- **Exercise directions**:
Reproduce the entries below exactly, but only from the line containing "CoverNews (127, 2567)" to the line containing "September 2025 (31, 1970)", inclusive.

# # # # #

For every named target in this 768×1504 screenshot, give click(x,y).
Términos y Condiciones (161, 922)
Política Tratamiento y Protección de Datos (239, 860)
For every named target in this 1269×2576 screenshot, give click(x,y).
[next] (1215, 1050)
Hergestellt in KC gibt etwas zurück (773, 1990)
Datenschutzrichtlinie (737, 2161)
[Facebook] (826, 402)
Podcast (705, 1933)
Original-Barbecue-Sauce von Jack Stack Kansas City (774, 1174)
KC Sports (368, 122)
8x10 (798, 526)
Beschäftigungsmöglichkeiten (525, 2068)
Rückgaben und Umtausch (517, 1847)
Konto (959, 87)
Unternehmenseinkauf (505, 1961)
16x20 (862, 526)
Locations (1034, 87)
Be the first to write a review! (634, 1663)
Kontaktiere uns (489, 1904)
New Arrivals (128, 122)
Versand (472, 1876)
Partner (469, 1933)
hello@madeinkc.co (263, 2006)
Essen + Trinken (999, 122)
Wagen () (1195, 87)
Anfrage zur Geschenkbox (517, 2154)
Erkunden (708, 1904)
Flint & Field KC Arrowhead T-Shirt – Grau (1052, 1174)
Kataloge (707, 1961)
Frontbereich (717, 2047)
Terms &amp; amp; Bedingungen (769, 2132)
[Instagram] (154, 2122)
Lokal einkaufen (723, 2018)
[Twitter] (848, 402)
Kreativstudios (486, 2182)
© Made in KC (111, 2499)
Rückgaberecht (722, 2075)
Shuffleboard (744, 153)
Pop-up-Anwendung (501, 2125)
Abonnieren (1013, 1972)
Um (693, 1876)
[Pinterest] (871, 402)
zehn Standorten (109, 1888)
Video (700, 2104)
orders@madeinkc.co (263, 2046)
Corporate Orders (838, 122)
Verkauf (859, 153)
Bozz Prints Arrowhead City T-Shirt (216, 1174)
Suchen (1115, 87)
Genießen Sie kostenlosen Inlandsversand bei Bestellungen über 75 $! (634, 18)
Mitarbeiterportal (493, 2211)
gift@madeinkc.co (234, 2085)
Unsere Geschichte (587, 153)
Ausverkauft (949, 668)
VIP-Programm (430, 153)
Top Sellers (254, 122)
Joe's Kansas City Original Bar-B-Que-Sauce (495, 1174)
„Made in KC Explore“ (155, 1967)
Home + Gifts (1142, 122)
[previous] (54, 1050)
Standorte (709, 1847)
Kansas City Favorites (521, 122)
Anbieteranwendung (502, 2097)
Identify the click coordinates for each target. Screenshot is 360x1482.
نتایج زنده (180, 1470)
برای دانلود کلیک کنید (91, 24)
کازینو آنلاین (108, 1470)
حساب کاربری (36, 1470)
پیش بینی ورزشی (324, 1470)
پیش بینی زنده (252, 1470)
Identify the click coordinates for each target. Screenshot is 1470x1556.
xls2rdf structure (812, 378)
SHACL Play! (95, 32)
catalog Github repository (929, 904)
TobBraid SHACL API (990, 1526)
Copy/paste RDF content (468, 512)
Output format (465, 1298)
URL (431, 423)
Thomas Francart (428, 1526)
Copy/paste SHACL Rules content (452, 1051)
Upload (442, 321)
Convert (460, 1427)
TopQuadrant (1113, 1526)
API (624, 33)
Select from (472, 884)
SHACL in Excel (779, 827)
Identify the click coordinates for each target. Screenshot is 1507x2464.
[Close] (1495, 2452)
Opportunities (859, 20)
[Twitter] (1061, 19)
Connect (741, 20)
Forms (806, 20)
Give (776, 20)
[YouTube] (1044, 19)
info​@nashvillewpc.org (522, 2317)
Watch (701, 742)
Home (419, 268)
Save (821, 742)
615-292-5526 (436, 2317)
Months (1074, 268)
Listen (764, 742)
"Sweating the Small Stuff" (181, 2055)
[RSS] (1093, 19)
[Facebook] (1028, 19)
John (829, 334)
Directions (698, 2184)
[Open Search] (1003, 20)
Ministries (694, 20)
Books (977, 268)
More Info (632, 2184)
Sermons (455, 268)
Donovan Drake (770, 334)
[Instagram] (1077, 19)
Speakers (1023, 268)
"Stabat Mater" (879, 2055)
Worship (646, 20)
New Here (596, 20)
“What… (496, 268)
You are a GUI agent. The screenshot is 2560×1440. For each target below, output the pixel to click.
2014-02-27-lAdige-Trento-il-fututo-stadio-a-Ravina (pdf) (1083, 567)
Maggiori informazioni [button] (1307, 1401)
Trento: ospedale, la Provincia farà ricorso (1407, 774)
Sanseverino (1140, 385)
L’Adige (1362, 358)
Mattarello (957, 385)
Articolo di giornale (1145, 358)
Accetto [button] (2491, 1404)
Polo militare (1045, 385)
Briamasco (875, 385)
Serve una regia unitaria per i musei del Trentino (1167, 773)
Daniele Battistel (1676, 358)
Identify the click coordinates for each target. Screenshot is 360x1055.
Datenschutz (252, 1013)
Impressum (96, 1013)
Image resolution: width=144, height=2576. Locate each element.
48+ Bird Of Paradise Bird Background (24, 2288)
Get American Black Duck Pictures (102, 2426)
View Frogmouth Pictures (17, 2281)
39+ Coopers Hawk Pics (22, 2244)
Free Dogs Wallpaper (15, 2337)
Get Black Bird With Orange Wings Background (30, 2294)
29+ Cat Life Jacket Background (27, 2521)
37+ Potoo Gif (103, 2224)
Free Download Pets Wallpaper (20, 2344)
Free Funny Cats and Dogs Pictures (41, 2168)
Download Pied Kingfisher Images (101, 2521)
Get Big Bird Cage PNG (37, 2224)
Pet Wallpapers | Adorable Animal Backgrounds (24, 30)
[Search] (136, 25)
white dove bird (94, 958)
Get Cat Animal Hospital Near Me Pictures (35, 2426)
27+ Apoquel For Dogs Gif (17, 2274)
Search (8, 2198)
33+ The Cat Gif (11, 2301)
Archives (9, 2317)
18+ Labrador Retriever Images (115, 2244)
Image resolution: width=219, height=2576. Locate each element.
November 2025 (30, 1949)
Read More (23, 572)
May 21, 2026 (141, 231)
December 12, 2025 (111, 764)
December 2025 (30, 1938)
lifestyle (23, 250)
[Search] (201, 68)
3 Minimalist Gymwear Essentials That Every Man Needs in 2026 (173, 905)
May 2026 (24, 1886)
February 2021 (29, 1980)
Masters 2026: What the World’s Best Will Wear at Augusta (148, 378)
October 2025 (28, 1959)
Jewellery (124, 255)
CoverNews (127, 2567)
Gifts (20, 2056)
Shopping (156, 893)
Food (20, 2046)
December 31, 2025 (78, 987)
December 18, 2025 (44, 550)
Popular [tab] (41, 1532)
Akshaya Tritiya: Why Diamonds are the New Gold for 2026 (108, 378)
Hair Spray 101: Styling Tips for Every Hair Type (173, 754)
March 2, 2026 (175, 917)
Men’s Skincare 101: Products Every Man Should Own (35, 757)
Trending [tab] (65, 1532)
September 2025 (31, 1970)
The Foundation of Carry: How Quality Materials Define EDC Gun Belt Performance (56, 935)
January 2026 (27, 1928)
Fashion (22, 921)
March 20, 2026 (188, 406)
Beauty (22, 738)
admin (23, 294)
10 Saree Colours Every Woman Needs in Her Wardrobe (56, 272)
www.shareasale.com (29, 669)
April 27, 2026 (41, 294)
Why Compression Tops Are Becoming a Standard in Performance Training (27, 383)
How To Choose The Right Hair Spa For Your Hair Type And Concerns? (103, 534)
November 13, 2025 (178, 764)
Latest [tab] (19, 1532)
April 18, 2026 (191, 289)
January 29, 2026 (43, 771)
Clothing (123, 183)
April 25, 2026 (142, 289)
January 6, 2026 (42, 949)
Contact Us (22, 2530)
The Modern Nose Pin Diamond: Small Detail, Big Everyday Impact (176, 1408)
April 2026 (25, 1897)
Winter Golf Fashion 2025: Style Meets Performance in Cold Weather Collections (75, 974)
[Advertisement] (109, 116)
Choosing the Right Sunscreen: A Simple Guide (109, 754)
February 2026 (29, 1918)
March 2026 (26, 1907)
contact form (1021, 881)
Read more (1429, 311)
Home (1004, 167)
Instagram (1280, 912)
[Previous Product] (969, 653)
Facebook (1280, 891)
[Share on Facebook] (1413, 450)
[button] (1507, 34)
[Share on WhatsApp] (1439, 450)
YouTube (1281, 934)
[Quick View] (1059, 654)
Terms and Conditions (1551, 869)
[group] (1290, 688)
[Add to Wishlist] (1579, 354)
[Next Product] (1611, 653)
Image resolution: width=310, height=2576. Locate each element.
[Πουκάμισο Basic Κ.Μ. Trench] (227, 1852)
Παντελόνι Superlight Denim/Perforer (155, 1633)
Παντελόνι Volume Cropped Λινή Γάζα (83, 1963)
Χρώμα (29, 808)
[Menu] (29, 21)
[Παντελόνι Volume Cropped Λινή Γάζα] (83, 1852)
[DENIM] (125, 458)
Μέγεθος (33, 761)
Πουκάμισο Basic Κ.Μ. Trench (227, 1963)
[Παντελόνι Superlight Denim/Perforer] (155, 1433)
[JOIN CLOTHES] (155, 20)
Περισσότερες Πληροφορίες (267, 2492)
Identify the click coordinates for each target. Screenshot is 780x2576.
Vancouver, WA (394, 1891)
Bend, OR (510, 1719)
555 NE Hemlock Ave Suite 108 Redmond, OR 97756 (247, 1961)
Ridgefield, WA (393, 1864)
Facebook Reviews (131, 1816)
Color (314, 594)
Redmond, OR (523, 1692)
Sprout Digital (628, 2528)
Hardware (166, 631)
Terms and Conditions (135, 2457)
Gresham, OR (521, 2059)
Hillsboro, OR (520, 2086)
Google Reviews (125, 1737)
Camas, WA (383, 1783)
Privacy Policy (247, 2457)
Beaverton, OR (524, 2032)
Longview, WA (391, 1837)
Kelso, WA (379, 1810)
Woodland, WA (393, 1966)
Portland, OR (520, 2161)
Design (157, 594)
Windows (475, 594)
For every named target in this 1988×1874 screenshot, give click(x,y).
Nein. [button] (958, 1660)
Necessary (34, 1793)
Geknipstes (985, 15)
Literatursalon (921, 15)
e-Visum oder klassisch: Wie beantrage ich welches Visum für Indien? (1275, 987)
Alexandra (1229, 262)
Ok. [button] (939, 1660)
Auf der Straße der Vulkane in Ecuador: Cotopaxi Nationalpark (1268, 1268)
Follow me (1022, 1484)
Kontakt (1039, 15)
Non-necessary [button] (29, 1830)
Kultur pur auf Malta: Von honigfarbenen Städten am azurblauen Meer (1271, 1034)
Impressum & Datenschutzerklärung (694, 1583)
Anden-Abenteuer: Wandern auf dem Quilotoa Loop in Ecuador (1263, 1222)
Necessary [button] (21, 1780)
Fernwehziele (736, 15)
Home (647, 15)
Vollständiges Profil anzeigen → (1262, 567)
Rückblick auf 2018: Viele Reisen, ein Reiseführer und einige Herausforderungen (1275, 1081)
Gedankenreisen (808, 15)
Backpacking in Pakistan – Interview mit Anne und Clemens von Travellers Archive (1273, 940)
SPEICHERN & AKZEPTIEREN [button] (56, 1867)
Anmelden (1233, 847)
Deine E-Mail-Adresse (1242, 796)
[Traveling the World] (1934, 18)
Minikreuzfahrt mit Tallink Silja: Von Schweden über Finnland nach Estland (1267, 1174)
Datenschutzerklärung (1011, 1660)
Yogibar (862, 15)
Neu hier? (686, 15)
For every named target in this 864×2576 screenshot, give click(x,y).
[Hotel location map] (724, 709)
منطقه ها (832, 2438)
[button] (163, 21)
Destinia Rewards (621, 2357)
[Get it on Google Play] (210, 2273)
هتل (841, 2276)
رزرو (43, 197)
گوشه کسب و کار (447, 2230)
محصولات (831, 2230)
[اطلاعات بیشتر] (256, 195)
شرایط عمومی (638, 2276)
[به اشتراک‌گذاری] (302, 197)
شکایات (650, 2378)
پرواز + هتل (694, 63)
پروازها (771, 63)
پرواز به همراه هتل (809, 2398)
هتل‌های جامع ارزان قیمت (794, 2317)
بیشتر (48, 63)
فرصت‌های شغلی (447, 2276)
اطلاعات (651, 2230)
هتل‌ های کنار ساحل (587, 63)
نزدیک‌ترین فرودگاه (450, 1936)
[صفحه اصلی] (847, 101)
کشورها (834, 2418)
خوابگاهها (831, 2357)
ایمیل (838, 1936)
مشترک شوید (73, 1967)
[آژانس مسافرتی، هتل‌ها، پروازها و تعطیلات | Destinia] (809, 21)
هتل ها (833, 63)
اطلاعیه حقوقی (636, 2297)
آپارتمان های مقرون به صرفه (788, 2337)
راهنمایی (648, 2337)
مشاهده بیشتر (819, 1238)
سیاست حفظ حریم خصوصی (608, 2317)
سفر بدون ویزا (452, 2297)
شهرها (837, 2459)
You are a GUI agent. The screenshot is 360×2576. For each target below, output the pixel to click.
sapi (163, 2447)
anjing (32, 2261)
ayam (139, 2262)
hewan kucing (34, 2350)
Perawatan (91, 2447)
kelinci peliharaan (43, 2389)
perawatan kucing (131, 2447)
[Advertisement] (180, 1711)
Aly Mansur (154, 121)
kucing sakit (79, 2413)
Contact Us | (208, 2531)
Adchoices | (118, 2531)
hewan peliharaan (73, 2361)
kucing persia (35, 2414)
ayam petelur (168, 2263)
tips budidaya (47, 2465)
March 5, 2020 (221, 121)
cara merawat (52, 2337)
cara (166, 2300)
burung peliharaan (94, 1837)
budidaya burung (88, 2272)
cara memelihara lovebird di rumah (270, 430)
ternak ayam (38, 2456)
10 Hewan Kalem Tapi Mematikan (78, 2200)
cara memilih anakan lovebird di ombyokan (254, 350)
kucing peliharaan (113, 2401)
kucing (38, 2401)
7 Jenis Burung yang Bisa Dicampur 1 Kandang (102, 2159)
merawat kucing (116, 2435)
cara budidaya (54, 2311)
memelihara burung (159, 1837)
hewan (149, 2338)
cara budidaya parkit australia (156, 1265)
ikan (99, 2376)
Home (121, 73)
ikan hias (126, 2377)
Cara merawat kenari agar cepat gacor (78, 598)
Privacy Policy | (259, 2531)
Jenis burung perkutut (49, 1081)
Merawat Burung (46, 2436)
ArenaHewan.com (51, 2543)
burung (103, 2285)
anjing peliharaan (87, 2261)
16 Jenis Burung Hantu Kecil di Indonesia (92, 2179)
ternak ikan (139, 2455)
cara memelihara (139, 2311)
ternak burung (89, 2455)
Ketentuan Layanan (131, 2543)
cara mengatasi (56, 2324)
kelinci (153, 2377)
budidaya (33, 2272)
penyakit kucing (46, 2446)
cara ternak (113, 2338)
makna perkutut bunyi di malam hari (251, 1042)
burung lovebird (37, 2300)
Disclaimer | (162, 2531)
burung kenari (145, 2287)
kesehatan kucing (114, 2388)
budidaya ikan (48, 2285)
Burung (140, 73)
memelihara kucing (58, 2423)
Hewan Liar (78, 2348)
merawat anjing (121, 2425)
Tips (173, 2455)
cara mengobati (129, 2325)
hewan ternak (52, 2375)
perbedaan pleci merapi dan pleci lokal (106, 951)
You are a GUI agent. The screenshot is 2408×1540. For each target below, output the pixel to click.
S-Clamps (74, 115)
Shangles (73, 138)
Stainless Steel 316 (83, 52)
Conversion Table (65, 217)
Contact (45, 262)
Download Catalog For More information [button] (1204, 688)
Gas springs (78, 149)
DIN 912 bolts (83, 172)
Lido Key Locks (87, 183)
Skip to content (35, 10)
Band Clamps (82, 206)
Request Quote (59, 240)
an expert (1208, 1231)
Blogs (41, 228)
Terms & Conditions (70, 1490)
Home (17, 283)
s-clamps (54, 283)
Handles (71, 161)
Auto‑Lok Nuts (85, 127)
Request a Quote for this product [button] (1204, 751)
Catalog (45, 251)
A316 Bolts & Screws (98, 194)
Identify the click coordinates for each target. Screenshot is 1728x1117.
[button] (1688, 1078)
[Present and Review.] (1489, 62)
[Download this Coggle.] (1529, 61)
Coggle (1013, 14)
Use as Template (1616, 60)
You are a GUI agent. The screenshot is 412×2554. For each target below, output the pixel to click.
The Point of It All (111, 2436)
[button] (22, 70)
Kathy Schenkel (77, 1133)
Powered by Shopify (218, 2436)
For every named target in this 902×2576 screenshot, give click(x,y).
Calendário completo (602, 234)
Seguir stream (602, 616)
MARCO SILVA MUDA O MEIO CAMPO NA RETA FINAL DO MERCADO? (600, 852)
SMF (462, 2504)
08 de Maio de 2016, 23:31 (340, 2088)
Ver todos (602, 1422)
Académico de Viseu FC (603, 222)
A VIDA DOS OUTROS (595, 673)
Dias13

# # # # #

- **Response to this task**:
CoverNews (127, 2567)
Gifts (20, 2056)
Shopping (156, 893)
Food (20, 2046)
December 31, 2025 (78, 987)
December 18, 2025 (44, 550)
Popular [tab] (41, 1532)
Akshaya Tritiya: Why Diamonds are the New Gold for 2026 (108, 378)
Hair Spray 101: Styling Tips for Every Hair Type (173, 754)
March 2, 2026 (175, 917)
Men’s Skincare 101: Products Every Man Should Own (35, 757)
Trending [tab] (65, 1532)
September 2025 (31, 1970)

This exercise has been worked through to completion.